The effort is already underway in Arizona and Texas. Today, Texas has Democratic mayors in three of its four largest cities: Houston, San Antonio and Austin. And, for the first time in recent memory, Arizona has Democratic mayors in its two major cities, Phoenix and Tucson. While the states themselves remain red, these urban centers have emerged as progressive oases with strong Latino representation.

This wasn't always the case.

Traditionally, the Latino populations in major cities in Arizona and Texas have had their political clout restricted by a political establishment set on keeping them out of power. In Phoenix, Barry Goldwater set up the city council in the 1950s to limit Latino representation to one City Council position.

"Phoenix was thus left with a tiny nucleus of Latino leadership," noted Arizona historian Tom Zoellner.

In Houston, white city leaders in the 1960s "resisted minority empowerment by maintaining at-large council districts," as urban historian Richard Dilworth explains.

By annexing white suburbs in the 1970s, Houston's leaders were able to further limit Latino political empowerment. And, in San Antonio, the Good Government League kept tight control over city government until the 1970s. Only then did Latino students form the Mexican American Youth Organization to return some power back to their community.

With limited opportunities to create ownership in their local civic space, Latino voter turnout lagged behind other ethnic groups. But things are beginning to change.

Under mayors like Castro and Stanton, Latino voters in Arizona and Texas have experienced a new sense of political ownership.

The two leaders have been successful precisely because they have leaned so heavily on the ties they've developed in the Latino community. Indeed, Latinos were "essential" in electing Mayor Greg Stanton and Councilman Daniel Valenzuela in Phoenix in 2012. One of the largest emerging Latino political groups, "Team Awesome," focused on turning out young Latino voters to work for local races where the volunteers could engage directly with the candidates.

"It is easier to get someone to vote for [local candidates] than it is to vote for something they can't really see," said Stanford Prescott, a Democratic organizer in Latino sections of Phoenix.

For the Democrats who want to turn Arizona and Texas blue, they'll need to place a strong emphasis on electing new mayors and on supporting the ones they already have. The experience of holding local power will help break through this history of disenfranchisement and give them a stake in a political process that has largely ignored them. Local ownership will boost enthusiasm among Latino voters in future elections and build a bench of candidates who could one day win statewide office.

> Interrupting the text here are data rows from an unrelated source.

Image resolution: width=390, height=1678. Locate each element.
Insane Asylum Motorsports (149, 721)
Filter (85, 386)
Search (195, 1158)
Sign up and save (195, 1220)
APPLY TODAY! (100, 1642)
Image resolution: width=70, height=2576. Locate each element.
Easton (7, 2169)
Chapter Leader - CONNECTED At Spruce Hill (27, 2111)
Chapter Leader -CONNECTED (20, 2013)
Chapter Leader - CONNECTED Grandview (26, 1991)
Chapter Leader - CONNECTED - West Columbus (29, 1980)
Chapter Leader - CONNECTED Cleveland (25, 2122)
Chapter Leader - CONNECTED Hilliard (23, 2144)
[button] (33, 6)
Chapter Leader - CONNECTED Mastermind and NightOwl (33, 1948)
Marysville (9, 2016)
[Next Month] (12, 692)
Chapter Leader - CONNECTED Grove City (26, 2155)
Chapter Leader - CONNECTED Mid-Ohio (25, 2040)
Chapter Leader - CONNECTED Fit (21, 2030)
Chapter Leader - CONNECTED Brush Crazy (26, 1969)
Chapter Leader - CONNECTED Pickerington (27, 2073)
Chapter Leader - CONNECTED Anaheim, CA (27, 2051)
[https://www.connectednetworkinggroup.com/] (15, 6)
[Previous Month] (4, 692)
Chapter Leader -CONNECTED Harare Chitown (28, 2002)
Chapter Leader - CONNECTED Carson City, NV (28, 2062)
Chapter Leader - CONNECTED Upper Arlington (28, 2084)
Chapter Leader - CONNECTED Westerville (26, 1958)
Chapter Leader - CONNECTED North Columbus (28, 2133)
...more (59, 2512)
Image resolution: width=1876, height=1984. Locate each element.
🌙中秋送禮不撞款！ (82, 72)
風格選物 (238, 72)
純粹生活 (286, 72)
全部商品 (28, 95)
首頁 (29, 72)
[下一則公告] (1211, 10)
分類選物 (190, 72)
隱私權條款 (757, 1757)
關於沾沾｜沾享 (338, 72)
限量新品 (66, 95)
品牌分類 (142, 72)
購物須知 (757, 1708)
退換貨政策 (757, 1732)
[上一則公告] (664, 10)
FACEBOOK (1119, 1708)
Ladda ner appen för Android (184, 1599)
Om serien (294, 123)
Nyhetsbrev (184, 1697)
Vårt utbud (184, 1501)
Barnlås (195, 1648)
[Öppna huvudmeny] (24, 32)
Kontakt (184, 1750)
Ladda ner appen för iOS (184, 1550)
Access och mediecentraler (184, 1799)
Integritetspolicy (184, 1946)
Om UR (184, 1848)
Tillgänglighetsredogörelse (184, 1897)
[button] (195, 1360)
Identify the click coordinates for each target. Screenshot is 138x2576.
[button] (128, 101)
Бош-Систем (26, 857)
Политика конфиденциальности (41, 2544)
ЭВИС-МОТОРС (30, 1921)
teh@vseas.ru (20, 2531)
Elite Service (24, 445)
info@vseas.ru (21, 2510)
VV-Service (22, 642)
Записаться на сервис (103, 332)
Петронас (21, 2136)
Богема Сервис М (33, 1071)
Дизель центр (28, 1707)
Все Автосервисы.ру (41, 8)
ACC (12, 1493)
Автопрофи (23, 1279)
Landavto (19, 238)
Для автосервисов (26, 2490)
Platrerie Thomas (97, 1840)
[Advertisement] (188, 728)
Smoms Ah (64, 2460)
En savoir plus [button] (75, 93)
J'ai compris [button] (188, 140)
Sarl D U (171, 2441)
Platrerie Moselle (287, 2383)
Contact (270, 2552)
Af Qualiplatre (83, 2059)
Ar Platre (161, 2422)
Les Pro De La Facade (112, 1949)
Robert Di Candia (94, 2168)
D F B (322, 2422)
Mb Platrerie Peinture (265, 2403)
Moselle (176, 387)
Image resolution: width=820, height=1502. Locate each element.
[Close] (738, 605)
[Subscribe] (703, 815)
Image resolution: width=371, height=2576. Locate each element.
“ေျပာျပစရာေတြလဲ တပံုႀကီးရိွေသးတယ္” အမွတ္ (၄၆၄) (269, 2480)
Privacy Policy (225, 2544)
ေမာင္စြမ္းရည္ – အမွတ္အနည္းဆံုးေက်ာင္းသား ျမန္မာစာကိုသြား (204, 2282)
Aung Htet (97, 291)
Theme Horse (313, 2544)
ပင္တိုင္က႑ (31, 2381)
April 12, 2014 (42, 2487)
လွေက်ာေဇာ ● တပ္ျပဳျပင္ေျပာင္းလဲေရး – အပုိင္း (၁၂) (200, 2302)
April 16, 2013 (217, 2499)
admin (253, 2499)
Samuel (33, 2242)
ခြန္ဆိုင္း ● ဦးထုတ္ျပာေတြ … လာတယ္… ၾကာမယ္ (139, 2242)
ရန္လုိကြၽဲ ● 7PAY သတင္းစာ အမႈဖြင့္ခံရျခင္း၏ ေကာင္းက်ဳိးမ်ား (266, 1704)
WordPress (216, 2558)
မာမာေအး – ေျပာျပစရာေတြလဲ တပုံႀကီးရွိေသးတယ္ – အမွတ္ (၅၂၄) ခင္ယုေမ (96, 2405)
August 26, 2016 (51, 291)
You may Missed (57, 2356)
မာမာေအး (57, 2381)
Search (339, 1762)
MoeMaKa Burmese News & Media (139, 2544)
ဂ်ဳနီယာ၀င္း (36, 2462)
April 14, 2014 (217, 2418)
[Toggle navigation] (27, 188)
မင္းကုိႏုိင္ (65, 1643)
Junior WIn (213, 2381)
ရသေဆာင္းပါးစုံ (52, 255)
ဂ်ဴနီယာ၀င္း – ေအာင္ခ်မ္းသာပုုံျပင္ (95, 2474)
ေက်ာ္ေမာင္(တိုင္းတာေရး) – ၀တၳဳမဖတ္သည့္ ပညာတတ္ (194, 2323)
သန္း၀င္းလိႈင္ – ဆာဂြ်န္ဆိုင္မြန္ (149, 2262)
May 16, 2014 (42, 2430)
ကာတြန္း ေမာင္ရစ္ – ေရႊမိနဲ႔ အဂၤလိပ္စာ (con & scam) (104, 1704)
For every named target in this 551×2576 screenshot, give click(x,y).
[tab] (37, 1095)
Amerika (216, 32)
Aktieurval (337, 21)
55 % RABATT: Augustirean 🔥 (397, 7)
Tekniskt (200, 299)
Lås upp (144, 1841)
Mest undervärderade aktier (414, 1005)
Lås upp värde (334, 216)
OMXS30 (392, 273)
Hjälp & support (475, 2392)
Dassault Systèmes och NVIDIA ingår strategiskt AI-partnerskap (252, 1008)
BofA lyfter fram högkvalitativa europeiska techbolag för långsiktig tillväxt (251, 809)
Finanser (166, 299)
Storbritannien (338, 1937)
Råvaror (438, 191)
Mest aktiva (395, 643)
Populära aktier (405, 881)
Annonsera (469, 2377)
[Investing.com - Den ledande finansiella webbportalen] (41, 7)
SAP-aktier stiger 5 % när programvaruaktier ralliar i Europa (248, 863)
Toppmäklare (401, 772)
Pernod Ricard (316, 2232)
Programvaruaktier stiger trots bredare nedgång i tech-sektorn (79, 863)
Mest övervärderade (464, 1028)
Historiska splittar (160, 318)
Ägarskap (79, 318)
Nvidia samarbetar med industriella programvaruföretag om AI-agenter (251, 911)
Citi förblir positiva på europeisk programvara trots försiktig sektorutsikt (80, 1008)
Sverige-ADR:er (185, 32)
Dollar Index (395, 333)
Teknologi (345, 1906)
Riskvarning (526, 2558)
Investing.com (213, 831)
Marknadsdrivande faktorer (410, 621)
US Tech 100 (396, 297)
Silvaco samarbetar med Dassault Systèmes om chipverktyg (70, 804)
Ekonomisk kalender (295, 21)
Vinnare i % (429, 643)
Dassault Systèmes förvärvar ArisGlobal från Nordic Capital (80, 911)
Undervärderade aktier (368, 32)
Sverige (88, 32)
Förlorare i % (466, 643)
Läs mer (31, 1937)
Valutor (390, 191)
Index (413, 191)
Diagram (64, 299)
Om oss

Though the national Democratic Party should be lauded for beginning to invest some resources in its emerging network of local leaders, the party's traditional emphasis on solving problems at the federal level has left progressive mayors in a somewhat marginal position in the party. That's got to change.

If Arizona and Texas go blue in 2016 or 2020, it will be mayors who made it happen.

Sam Kleiner, is a student at Yale Law School and a former political staffer in Arizona.